Agathʹocles (4 syl.), tyrant of Sicily, was killed by a toothpick at the age of ninety-five.

Anacʹreon was choked by a grapestone. (Pliny: History, vii. 7.)

Bassus (Quintus Lucānus) died from the prick of a needle in his left thumb.

Chalchas, the soothsayer, died of laughter at the thought of having outlived the predicted hour of his death.

Charles VIII., of France, conducting his queen into a tennis-court, struck his head against the lintel, and it caused his death.

Fabʹius, the Roman prætor, was choked by a single goat-hair in the milk which he was drinking. (Pliny: History, vii. 7.)

Frederick Lewis, Prince of Wales, died from the blow of a cricket-ball.

Gallus (Cornelius), the prætor, and Titus Haterĭus, a knight, each died while kissing the hand of his wife.

Gabrielle (La belle), the mistress of Henri IV., died from eating an orange.

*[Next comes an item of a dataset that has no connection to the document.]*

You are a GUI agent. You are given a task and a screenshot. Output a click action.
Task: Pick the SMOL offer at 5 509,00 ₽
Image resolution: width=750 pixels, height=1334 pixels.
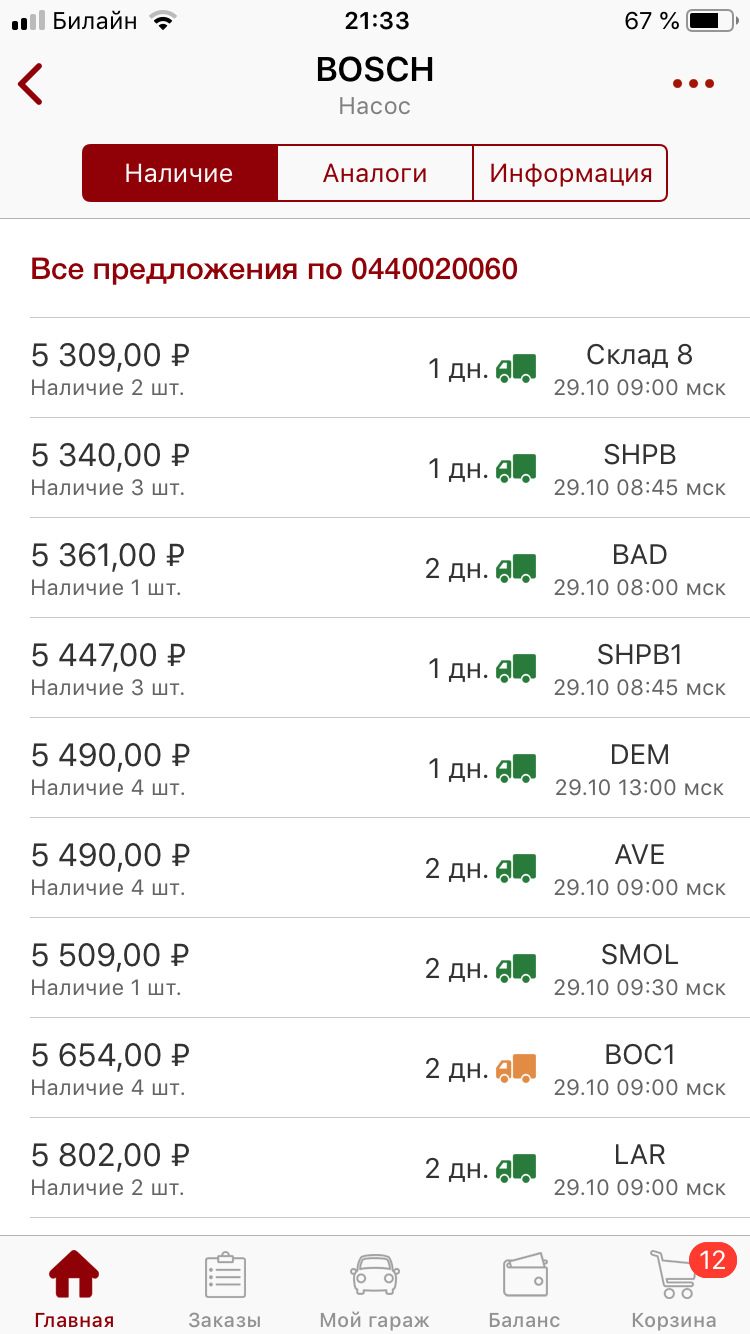[390, 968]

Itadach died of thirst in the harvestfield because (in observance of the rule of St. Patrick) he refused to drink a drop of anything.

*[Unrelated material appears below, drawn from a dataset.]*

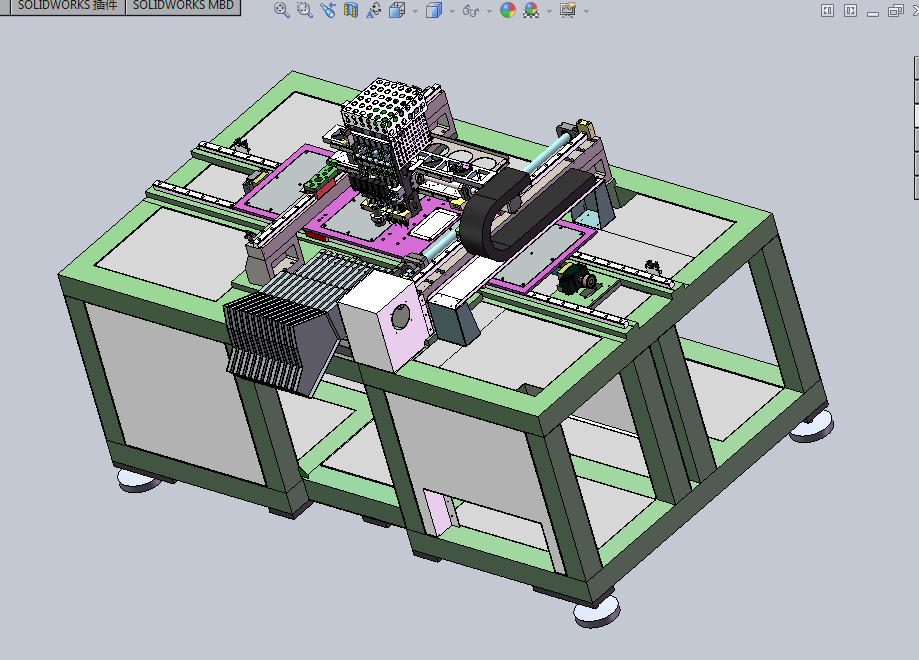
Task: Expand the View Orientation dropdown arrow
Action: [x=415, y=11]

Lepʹidus (Quintus Æmʹilius), going out of his house, struck his great toe against the threshold and expired.

Louis VI. met with his death from a pig running under his horse and causing it to stumble.

Margutte died of laughter on seeing a monkey trying to pull on a pair of boots.

Otway, the poet, in a starving condition, had a guinea given him, on which he bought a loaf of bread, and died while swallowing the first mouthful.

Pamphilius (Cnevus Babius), a man of prætorian rank, died while asking a boy what oʹclock it was.

Philomʹenes (4 syl.) died of laughter at seeing an ass eating the figs provided for his own dessert. (Valerius Maximus.)

Placut (Phillipot) dropped down dead while in the act of paying a bill. (Bacaberry the Elder.)

Quenelault, a Norman physician, of Montpellier, died from a slight wound made in his hand in extracting a splinter.

Saufeius (Appius) was choked to death supping up the white of an under-boiled egg. (Pliny: History, vii. 33.)

Torquaʹtus (Aulus Manlius), a gentleman of consular rank, died in the act of taking a cheesecake at dinner.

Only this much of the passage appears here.